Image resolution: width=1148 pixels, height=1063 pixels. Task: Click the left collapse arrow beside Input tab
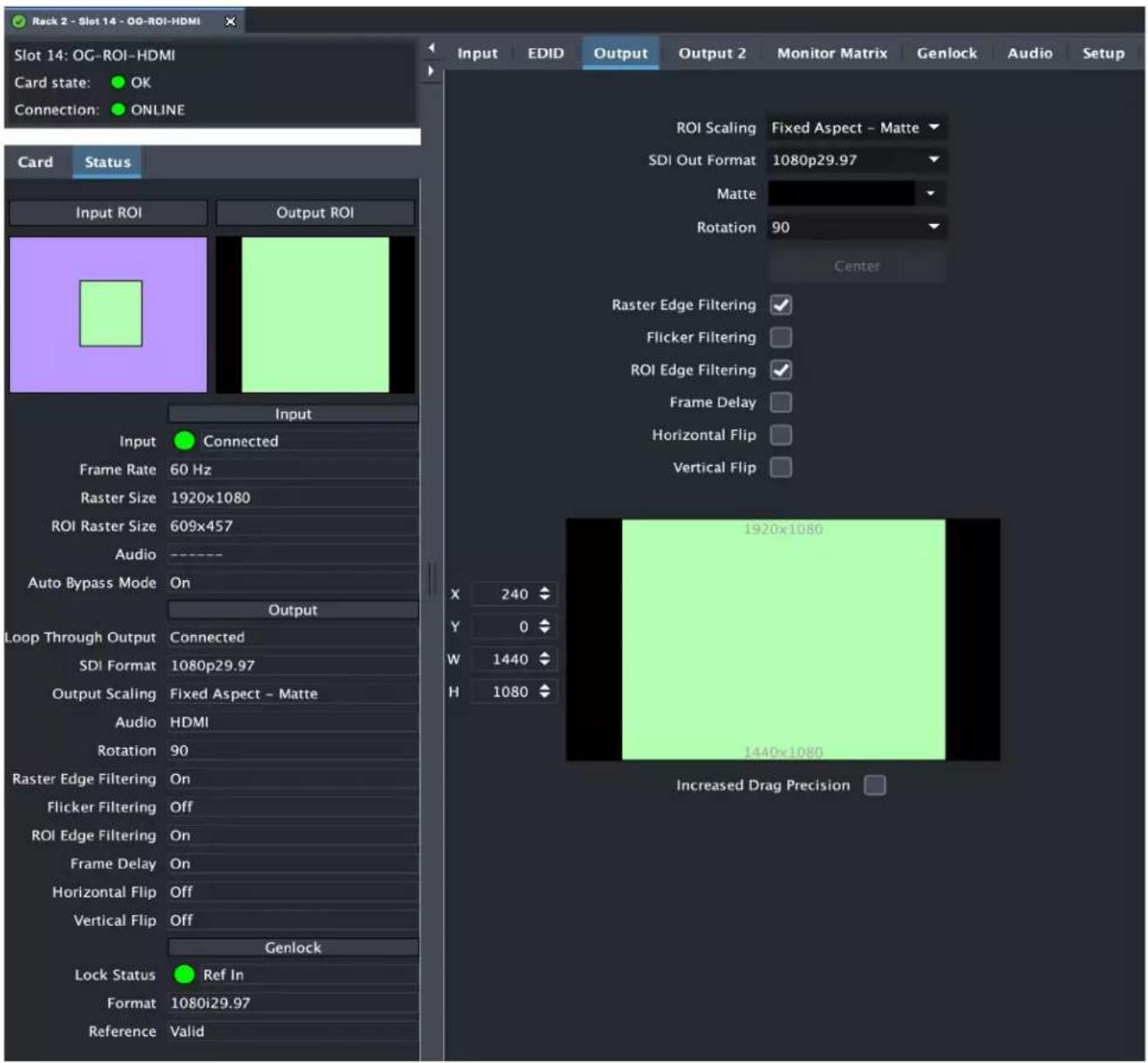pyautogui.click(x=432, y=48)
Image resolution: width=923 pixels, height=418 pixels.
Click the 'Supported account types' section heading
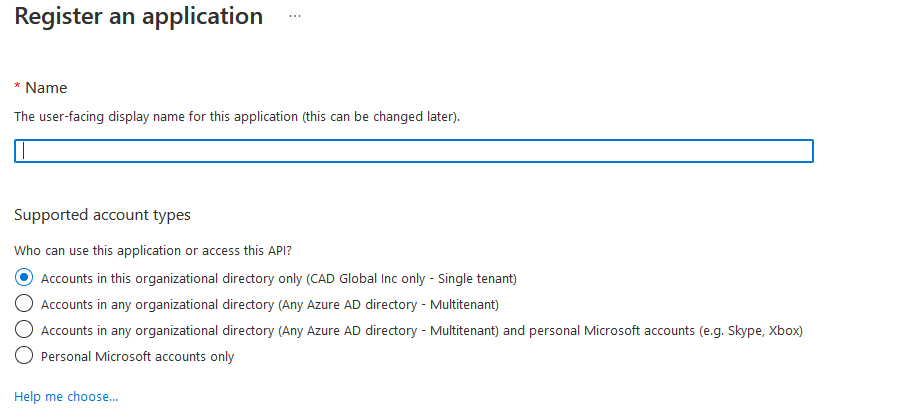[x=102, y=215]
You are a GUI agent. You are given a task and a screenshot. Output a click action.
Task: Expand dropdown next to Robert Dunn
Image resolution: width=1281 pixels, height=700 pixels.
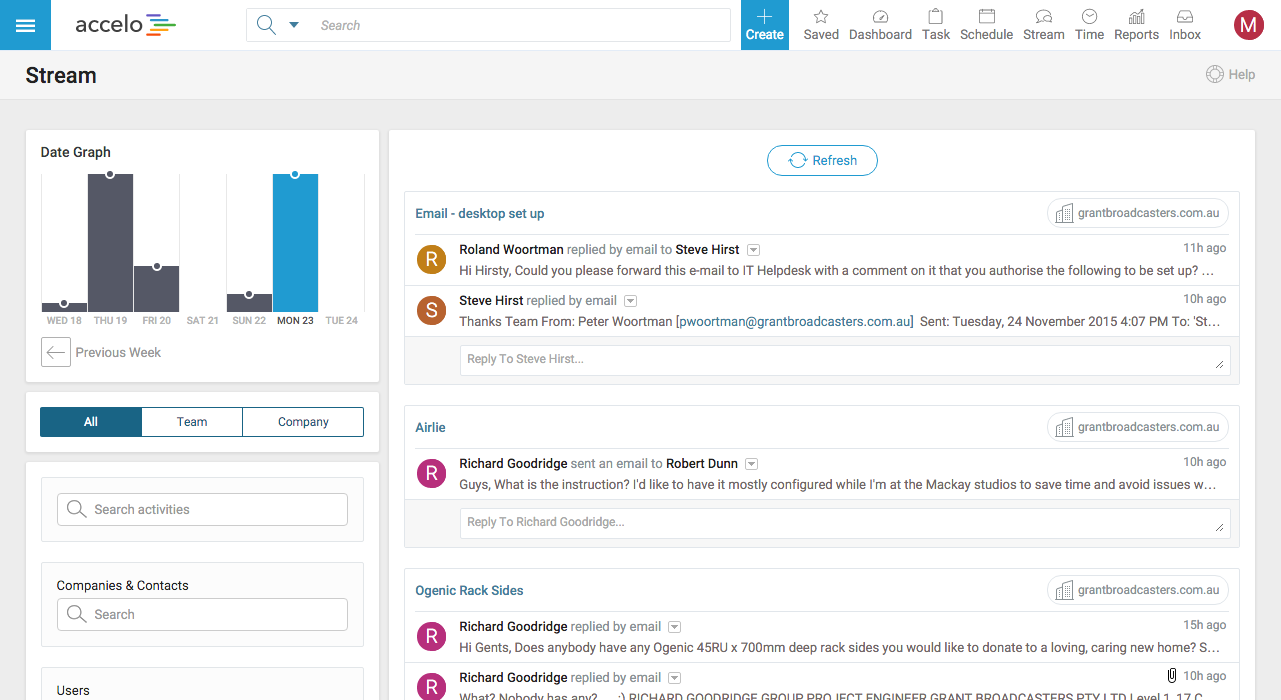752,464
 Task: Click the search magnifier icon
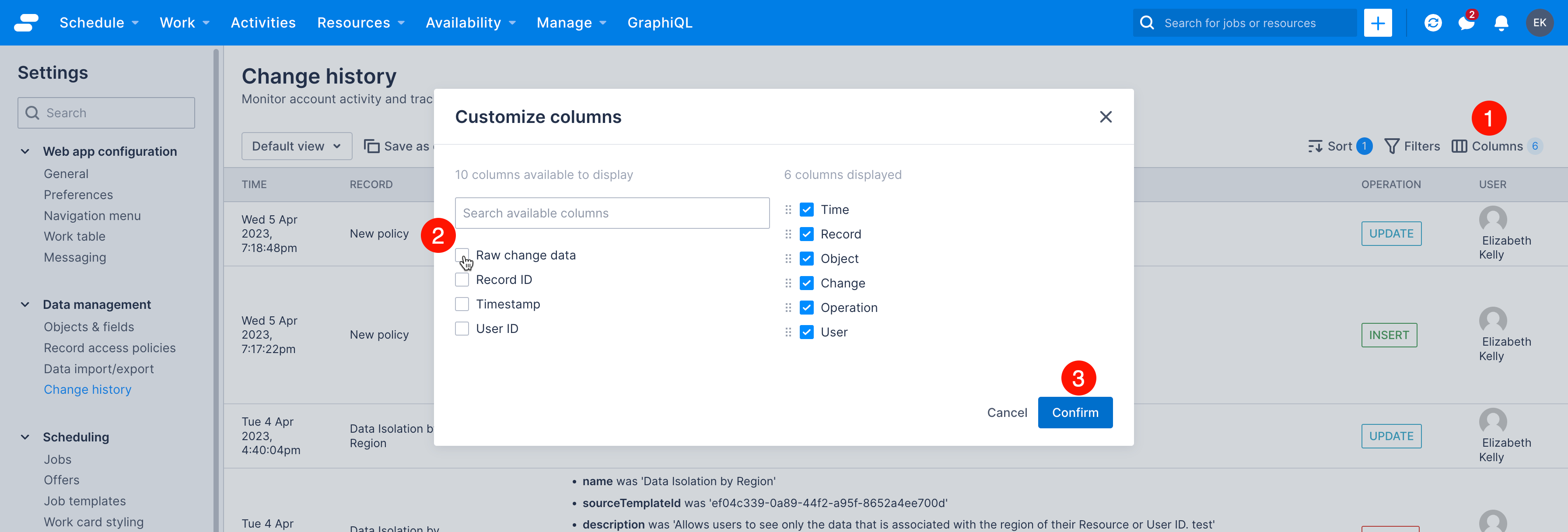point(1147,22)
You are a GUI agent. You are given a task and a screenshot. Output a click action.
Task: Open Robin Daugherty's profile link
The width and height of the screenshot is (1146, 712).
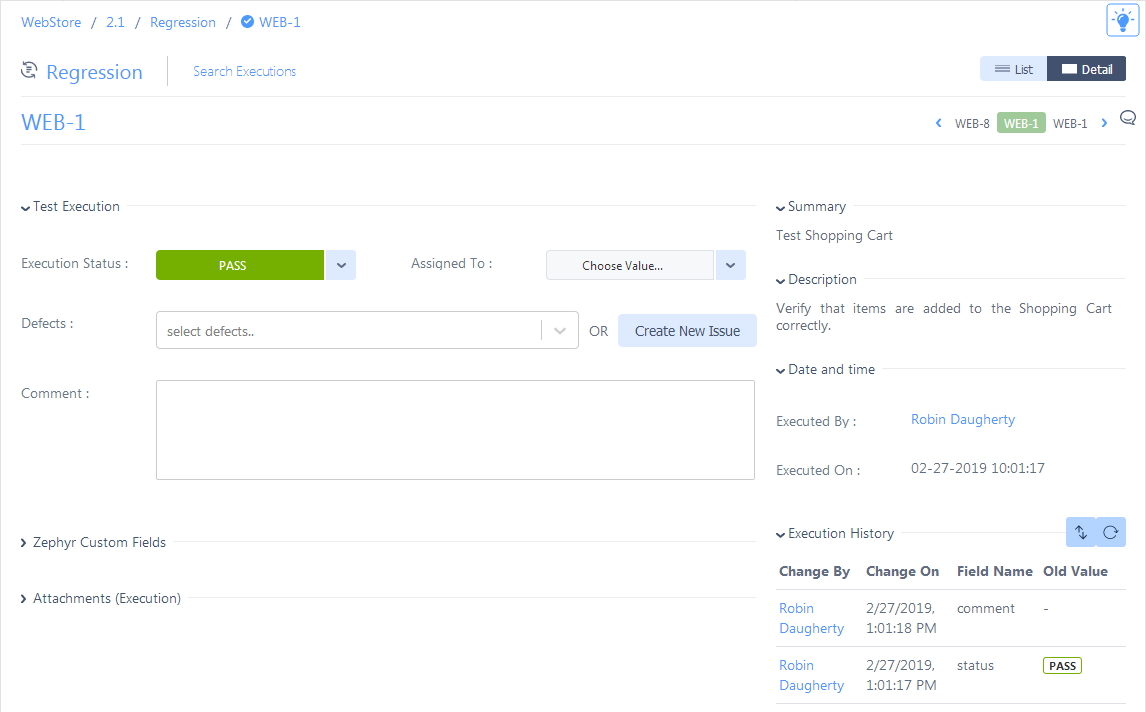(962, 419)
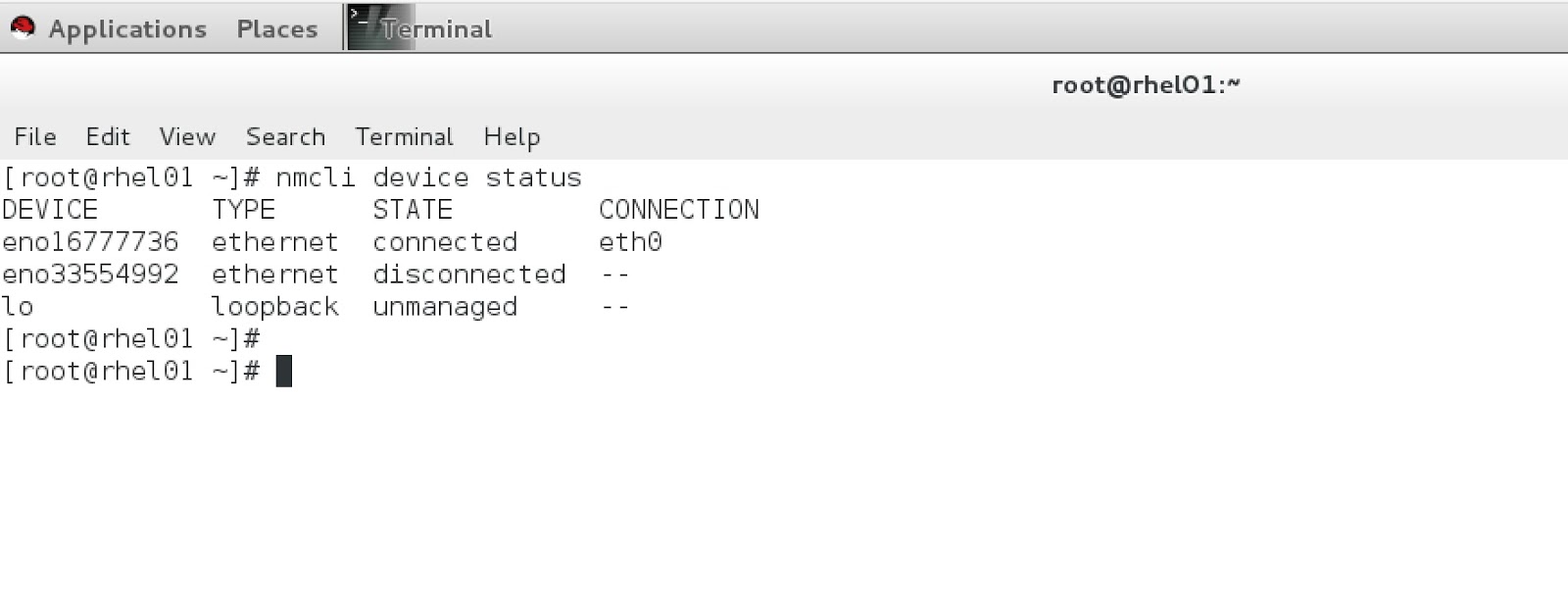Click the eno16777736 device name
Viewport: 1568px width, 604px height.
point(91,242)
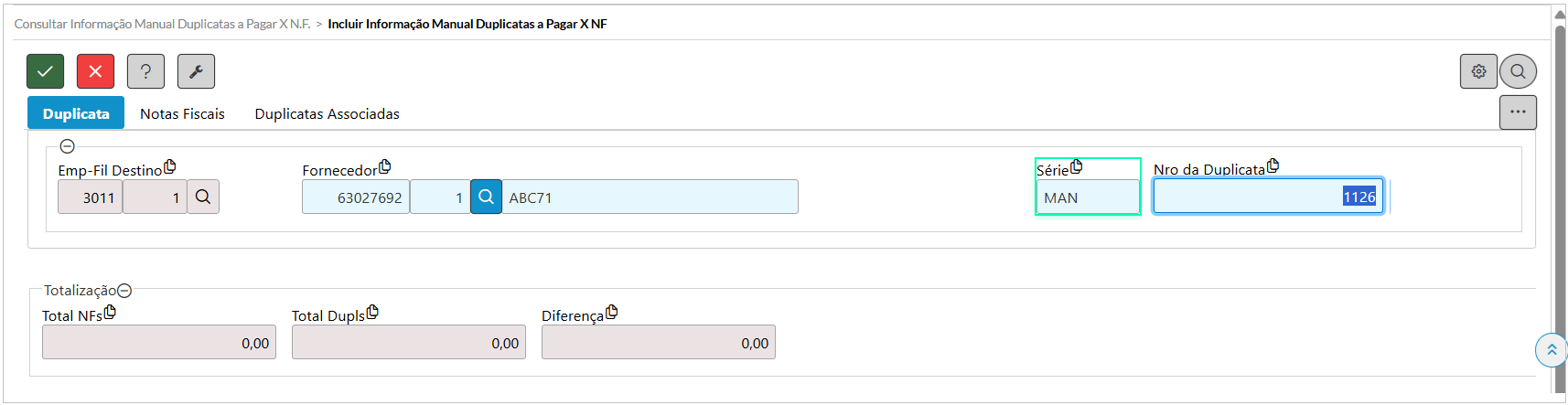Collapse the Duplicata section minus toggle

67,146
********************
**Directions**
Every line from the one containing "Task: Open Robin Daugherty's profile link" through the end of the entries above, both included, should be extracted exactly, with pictures left out.

**Your solution**
Task: Open Robin Daugherty's profile link
The width and height of the screenshot is (1146, 712).
(962, 419)
Click the eno16777736 device name
Viewport: 1568px width, 604px height.
point(91,242)
Collapse the Duplicata section minus toggle

67,146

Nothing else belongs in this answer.